[Dataset entries]
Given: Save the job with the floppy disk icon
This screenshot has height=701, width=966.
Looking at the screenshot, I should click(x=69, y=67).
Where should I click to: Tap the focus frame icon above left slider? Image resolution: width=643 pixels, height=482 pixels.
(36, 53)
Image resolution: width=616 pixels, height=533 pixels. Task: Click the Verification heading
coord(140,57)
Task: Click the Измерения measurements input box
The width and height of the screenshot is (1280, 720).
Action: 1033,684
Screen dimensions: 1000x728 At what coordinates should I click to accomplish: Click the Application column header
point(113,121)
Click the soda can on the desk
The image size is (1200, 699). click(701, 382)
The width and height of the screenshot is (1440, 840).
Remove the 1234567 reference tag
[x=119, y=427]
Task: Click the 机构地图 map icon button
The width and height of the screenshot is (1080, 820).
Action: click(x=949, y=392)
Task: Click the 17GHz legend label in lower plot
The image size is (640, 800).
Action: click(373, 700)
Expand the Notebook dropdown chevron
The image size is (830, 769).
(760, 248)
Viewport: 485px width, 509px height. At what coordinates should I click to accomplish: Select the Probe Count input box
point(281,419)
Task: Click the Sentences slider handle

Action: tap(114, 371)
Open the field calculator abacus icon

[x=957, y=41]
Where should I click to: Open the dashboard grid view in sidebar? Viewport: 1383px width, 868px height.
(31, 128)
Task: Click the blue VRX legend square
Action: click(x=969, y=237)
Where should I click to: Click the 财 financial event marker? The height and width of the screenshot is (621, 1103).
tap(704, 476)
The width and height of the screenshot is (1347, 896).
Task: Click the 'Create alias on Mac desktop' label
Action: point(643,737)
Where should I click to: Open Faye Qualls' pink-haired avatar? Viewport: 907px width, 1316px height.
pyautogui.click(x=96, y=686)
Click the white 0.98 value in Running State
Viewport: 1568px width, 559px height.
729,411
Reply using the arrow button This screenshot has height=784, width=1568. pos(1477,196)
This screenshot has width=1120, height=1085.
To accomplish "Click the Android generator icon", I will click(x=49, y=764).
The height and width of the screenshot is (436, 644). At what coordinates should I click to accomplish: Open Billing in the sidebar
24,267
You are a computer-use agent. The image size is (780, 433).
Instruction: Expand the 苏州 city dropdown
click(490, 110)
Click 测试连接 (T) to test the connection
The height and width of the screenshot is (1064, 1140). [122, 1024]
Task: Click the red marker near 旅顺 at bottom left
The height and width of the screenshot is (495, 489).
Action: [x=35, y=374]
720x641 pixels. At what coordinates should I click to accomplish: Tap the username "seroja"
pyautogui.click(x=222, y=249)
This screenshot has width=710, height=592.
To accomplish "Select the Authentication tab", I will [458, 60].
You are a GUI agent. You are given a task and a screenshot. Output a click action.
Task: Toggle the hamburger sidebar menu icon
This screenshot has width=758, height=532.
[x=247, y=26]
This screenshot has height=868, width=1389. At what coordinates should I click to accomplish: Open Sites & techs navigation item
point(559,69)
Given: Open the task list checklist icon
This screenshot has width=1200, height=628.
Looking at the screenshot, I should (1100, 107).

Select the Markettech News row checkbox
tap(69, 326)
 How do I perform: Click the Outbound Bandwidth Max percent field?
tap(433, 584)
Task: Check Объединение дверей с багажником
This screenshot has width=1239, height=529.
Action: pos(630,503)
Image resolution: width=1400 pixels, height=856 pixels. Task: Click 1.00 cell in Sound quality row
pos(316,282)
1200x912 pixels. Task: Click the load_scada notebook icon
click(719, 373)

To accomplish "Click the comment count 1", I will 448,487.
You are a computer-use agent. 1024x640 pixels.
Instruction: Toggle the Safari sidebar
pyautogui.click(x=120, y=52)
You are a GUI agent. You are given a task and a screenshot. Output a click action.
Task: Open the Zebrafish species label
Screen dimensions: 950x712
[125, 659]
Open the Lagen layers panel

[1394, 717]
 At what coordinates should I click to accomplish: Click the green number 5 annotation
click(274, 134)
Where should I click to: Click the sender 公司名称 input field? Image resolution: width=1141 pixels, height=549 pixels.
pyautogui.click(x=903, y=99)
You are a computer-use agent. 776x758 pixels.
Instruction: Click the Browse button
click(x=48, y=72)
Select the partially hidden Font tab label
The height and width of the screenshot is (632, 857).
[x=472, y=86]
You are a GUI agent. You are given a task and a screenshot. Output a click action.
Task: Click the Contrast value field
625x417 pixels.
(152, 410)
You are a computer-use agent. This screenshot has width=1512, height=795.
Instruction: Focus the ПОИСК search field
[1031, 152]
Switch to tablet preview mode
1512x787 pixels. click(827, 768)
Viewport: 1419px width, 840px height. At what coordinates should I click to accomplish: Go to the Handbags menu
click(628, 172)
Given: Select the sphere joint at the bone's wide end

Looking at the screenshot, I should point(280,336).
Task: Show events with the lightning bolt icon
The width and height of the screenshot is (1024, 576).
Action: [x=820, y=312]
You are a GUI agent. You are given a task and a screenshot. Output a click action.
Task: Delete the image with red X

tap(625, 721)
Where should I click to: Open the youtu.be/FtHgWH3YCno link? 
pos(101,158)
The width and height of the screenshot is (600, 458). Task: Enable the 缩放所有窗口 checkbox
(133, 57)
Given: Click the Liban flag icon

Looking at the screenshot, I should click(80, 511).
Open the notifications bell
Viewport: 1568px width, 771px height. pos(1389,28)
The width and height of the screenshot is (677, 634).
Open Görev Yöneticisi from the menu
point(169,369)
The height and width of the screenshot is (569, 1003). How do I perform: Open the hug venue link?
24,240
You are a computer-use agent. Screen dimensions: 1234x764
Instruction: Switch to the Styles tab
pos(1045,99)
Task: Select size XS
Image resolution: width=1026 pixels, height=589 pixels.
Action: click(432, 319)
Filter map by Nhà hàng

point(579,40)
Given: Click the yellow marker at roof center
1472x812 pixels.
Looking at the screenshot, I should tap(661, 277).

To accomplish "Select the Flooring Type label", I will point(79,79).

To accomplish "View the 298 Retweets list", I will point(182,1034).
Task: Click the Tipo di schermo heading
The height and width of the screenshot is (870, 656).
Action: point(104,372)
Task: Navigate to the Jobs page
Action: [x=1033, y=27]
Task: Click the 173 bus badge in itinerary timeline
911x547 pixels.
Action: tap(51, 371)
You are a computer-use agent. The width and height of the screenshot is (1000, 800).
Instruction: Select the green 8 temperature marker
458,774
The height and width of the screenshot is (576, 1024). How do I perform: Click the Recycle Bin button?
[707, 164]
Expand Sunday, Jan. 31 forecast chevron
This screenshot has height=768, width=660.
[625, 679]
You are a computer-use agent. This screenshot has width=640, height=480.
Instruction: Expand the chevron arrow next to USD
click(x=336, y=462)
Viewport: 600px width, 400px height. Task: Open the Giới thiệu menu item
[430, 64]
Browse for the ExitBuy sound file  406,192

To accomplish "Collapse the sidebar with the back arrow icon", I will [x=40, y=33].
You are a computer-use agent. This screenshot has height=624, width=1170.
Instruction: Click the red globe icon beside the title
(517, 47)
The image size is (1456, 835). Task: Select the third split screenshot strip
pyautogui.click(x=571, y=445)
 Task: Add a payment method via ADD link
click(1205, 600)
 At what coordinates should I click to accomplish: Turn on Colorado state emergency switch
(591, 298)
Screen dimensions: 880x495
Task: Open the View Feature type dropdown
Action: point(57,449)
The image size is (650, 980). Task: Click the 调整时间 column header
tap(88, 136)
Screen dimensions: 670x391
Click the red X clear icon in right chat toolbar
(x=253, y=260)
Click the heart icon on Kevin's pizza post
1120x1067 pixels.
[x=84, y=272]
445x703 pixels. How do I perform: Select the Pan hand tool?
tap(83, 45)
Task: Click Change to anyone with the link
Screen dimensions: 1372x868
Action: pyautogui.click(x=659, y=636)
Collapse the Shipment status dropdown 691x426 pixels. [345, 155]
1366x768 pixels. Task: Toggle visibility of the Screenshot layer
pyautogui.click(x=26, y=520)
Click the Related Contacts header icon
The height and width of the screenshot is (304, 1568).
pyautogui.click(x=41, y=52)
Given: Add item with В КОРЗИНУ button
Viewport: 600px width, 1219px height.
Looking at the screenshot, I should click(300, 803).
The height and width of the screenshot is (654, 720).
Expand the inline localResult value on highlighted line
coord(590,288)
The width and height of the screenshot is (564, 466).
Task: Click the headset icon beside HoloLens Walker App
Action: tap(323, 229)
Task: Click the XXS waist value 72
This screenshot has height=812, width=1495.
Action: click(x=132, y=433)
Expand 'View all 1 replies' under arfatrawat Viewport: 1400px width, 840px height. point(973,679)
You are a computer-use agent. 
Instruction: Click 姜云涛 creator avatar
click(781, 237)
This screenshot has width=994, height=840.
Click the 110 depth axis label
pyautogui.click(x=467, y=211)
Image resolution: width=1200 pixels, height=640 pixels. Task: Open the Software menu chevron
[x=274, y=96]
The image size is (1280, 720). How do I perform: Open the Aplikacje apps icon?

* _Your goal_:
Scan the entries above. Copy each line that has the string "list".

* _Answer_:
Given: Open the task list checklist icon
To accomplish "View the 298 Retweets list", I will point(182,1034).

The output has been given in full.